Morris was transported from the treatment center to district court for sentencing and again appeared pro se.  The district court imposed a sentence of 90 days and a fine of $700.  The district court suspended 60 days and $600 of the fine for one year on the conditions that Morris serve 30 days, pay $39.20 in restitution, complete 20 hours of community service in lieu of the fine, remain law-abiding, and have no contact with the victims. 

On February 18, 1994, the district court issued a warrant for Morris’s arrest based on the probation officer’s recommendation to revoke probation.  The record indicates that, at a hearing on March 1, 1994, Morris was ordered to serve 30 days. 

Eleven years later, on March 30, 2005, Morris filed a postconviction petition to withdraw his guilty plea and to be reimbursed the amount of the fine he paid.  The district court summarily denied Morris’s petition as untimely.  This appeal followed.



We review the summary denial of a postconviction petition only to determine whether sufficient evidence exists to support the district court’s findings.  Powers v. State, 695 N.W.2d 371, 374 (Minn. 2005).  We will reverse only on proof that the district court abused its discretion.  Id.   

The district court is required to schedule a hearing to address a postconviction petition, unless the petition, files, and record “conclusively show that the petitioner is entitled to no relief . . . .”  Minn. Stat. § 590.04, subd. 1 (2004).  As a general rule, “a convicted defendant is entitled to at least one right of review by an appellate or postconviction court.”  State v. Knaffla, 309 Minn. 246, 252, 243 N.W.2d 737, 741 (1976).  But a defendant does not have an absolute right to withdraw a guilty plea.  Alanis v. State, 583 N.W.2d 573, 577 (Minn. 1998).  After a sentence has been imposed, a defendant may withdraw a guilty plea only if the petition is timely and the defendant provides proof that withdrawal is necessary to correct a manifest injustice.  Minn. R. Crim. P. 15.05, subd. 1; Alanis, 583 N.W.2d at 577 (stating that burden of proof to establish basis for plea withdrawal rests with defendant).  A manifest injustice is established when a guilty plea fails the constitutional requirement of being accurate, voluntary, and intelligent.  Alanis, 583 N.W.2d at 577.

Required actions:
**a.** From the entries below, extract the lines starting with the one that contains "Screen dimensions: 1512x378" and ending with the one that contains "pyautogui.click(x=440, y=227)". Include both of those lines, and reproduce every line unchanged.
**b.** Continue the court opinion on Morris's postconviction petition, picking up after its last sentence.

Records from a data collection:
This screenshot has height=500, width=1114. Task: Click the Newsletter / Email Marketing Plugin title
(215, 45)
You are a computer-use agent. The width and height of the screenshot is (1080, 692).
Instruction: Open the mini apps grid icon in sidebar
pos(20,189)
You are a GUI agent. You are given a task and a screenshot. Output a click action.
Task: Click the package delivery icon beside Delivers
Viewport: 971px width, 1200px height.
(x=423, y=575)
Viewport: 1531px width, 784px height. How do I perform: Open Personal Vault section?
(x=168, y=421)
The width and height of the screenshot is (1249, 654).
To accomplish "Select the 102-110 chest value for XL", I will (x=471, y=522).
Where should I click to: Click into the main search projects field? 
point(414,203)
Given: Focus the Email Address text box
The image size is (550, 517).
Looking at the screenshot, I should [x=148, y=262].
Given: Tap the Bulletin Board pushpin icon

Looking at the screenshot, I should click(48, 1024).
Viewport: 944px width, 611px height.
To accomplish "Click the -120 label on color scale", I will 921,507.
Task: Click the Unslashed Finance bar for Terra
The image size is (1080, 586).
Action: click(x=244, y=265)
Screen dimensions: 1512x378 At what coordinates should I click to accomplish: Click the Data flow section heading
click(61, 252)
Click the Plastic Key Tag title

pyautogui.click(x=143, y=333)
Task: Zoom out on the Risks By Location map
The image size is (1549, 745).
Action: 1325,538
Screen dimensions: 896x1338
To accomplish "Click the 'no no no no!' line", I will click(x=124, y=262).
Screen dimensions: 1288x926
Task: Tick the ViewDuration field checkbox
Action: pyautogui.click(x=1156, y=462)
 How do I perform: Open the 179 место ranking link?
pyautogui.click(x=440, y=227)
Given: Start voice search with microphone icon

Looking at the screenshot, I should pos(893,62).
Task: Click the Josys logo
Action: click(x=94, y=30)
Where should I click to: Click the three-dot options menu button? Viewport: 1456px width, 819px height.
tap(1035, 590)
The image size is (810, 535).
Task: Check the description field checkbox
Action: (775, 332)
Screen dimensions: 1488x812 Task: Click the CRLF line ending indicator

Results:
**a.**
Screen dimensions: 1512x378 At what coordinates should I click to accomplish: Click the Data flow section heading
click(61, 252)
Click the Plastic Key Tag title

pyautogui.click(x=143, y=333)
Task: Zoom out on the Risks By Location map
The image size is (1549, 745).
Action: 1325,538
Screen dimensions: 896x1338
To accomplish "Click the 'no no no no!' line", I will click(x=124, y=262).
Screen dimensions: 1288x926
Task: Tick the ViewDuration field checkbox
Action: pyautogui.click(x=1156, y=462)
 How do I perform: Open the 179 место ranking link?
pyautogui.click(x=440, y=227)

**b.**
The district court summarily denied Morris’s petition because it was not timely.  Timeliness is a relevant consideration in determining whether a petition to withdraw a guilty plea should be granted.  James v. State, 699 N.W.2d 723, 727-28 (Minn. 2005) (holding that petition to withdraw guilty plea filed 39 months after imposition of conditional release term was not untimely).  Substantial delays do not automatically preclude postconviction relief.  SeeRairdon v. State, 557 N.W.2d 318, 322 (Minn. 1996) (holding that district court did not abuse its discretion in determining that nine-year delay did not preclude review on merits but weighed against it); Hoagland v. State, 518 N.W.2d 531, 536 (Minn. 1994) (holding that eight-year delay alone did not preclude postconviction relief when misleading statements at trial led defendant to believe appeal was automatic and state could not produce trial transcript).  But a delay in filing a postconviction petition weighs against the petitioner.  Fox v. State, 474 N.W.2d 821, 826 (Minn. 1991) (affirming denial of postconviction relief based in part on four-year delay); Wieland v. State, 457 N.W.2d 712, 715-16 (Minn. 1990) (affirming denial of postconviction relief and noting that ten-year delay weighed against petitioner). “[A] delay that is deliberate and inexcusable constituting an abuse of the judicial process . . . is sufficient grounds to justify denial of relief solely on the basis that the petition is untimely.”  James, 699 N.W.2d at 728.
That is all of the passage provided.